Of course, over the years, it has become somewhat easier for Yale to ensure that the debate is all inclusive. It is the rare academician who comments on any of Yale's topics of primary interest without sending to Yale a reprint or copy of that commentary. Indeed, Yale appears to be on the mailing list of virtually every criminal procedure teacher and almost all of that substantial group of appellate court judges who have an interest in the academy and its literature. His mailbox is always full, and unlike most of us, a good part of his mail includes items actually worth reading.

5. Respecting the other side. Yale Kamisar will vigorously challenge the arguments on the other side, but he will never make that challenge personal. Indeed, he maintains a close relationship with many of the persons whose ideas he has challenged (including those challenged in the more charged atmosphere of a live debate). When the law reviews at their respective schools decided to honor Fred Inbau and Joe Grano, it was not at all surprising that they asked Yale to participate and he felt honored to do so. (57) For the academy, however, that was not a particularly unusual occurrence. Academics who cross swords intellectually often maintain good personal relationships.

What distinguishes Yale from many other scholar-advocates is that he respects the arguments on the other side as well as the persons making those arguments. He does not heap contempt upon a position he rejects. Very often he acknowledges that an argument rests on a point well taken, though he believes that certain counterarguments are somewhat stronger or more complete. (58) He may conclude that an argument is flawed, but he will not characterize it as "weak" or "foolish." (59) He may criticize a position as failing to give sufficient weight to the possible misuse of authority by law enforcement officials, but that won't lead him to characterize that position as naive, or "blind to reality."

Yale recognizes that he has no pipeline to the truth, and that personal values shape perspective both as to facts and appropriate policies. Like any good debater, he wants to point to the inconsistencies and weaknesses in the other side's arguments, but he recognizes that there is something to be said for the other side (at least from the perspective of persons with values that differ from his). If that were not the case, the debate would have been over long ago.
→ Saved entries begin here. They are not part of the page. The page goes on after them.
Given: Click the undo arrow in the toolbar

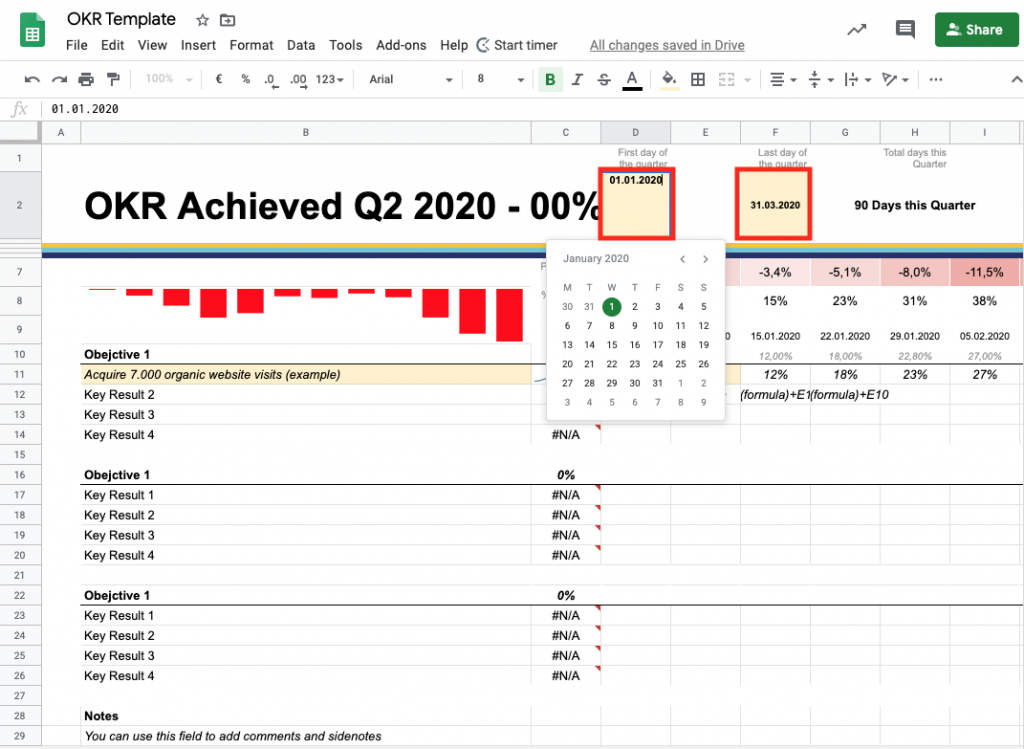Looking at the screenshot, I should 32,79.
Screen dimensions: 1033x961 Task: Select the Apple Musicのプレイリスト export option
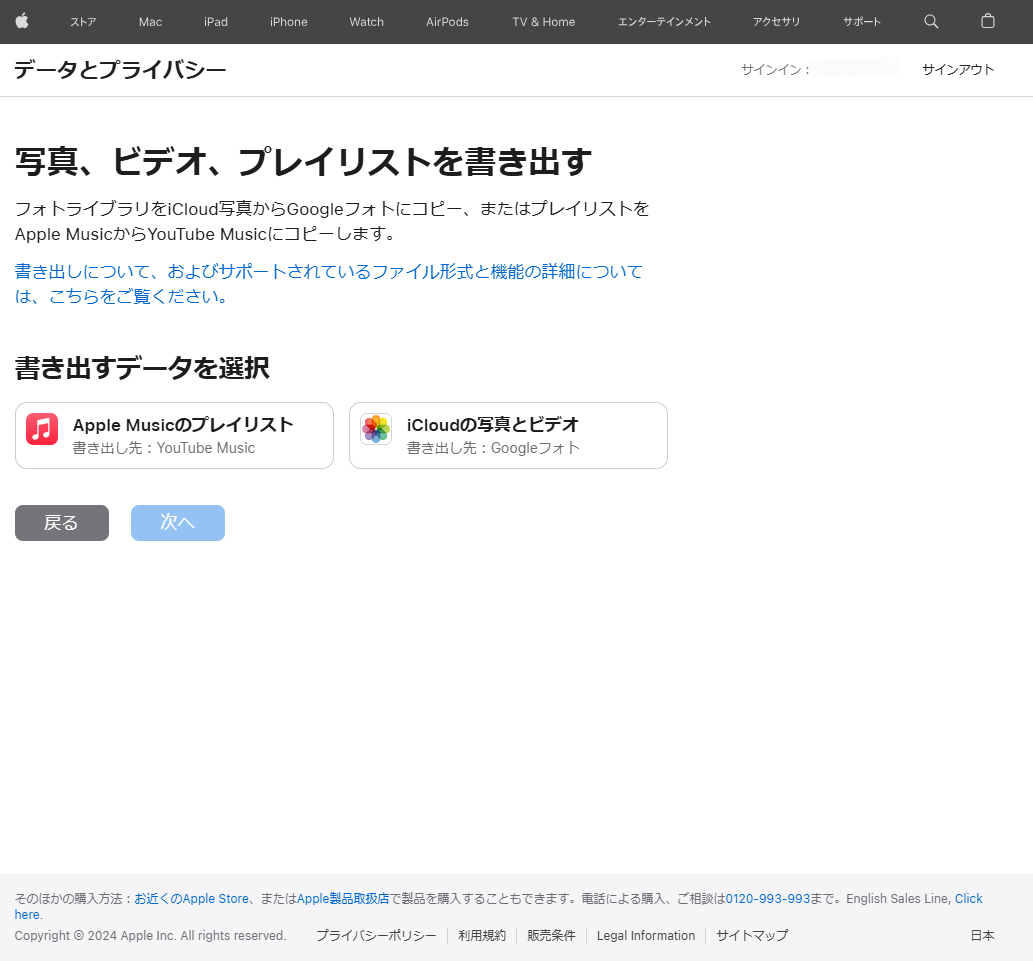(x=174, y=435)
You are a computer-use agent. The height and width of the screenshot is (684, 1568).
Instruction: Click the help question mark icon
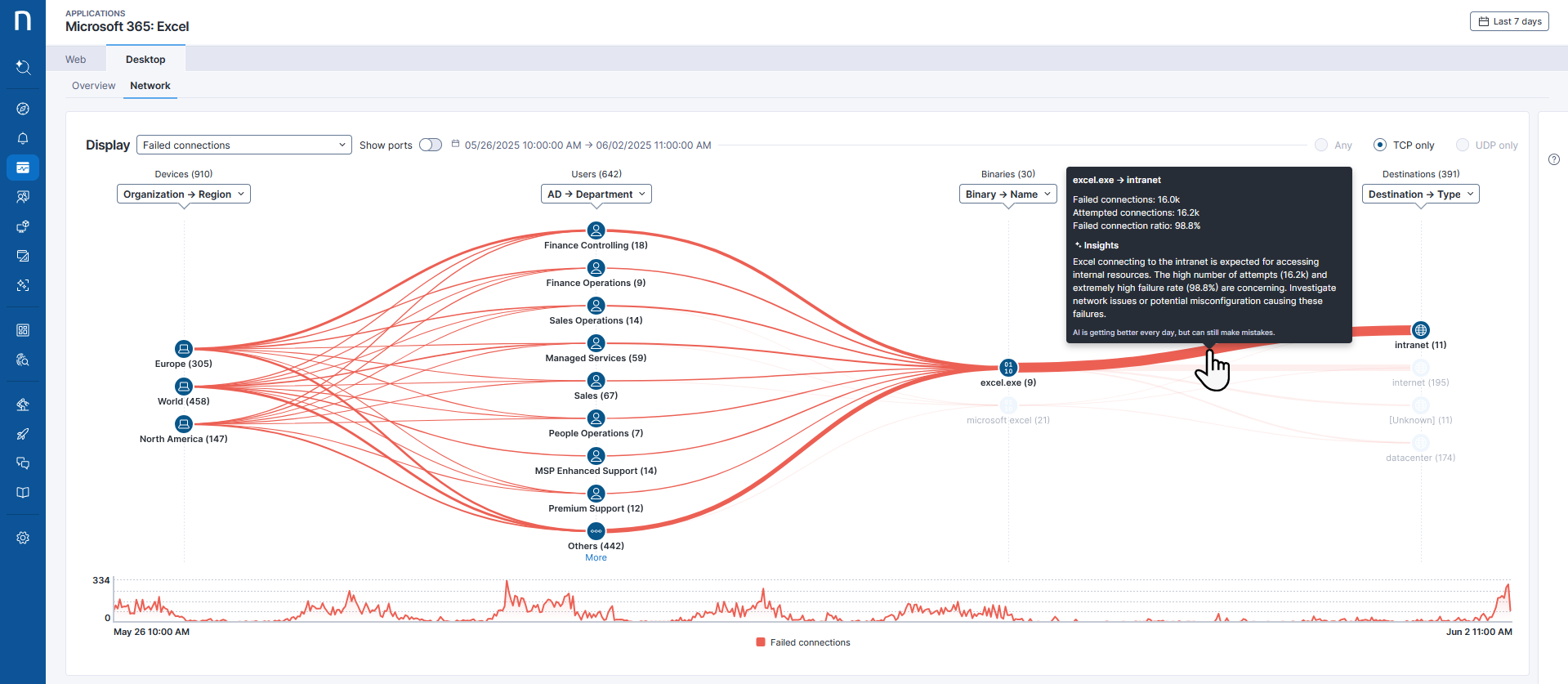(1554, 159)
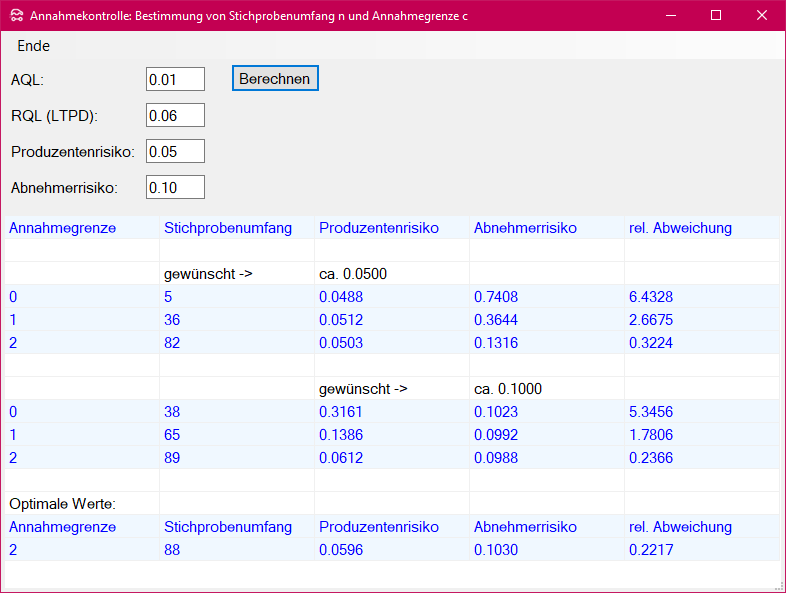Select optimal Stichprobenumfang value 88
Image resolution: width=786 pixels, height=593 pixels.
point(177,549)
6. Searching for the perfect description. Yale always seeks to make his point in a way that will keep it in the mind of the reader. Thus, as he writes and rewrites and rewrites again, Yale is always searching for the perfect description of the concept that is central to his argument. In some instances, that will be a single word, as when he described Miranda as a "compromise." (60) More often, it will be a phrase, as when he described the contention that police interrogation does not constitute compulsion under the Fifth Amendment (since there is no legal duty to respond to the police) as "permitting logic to triumph over life." (61) Sometimes, the perfect description will be an analogy, as in Yale's now classic "gatehouse and mansion" comparison of the treatment of the accused in the police station and at trial. (62)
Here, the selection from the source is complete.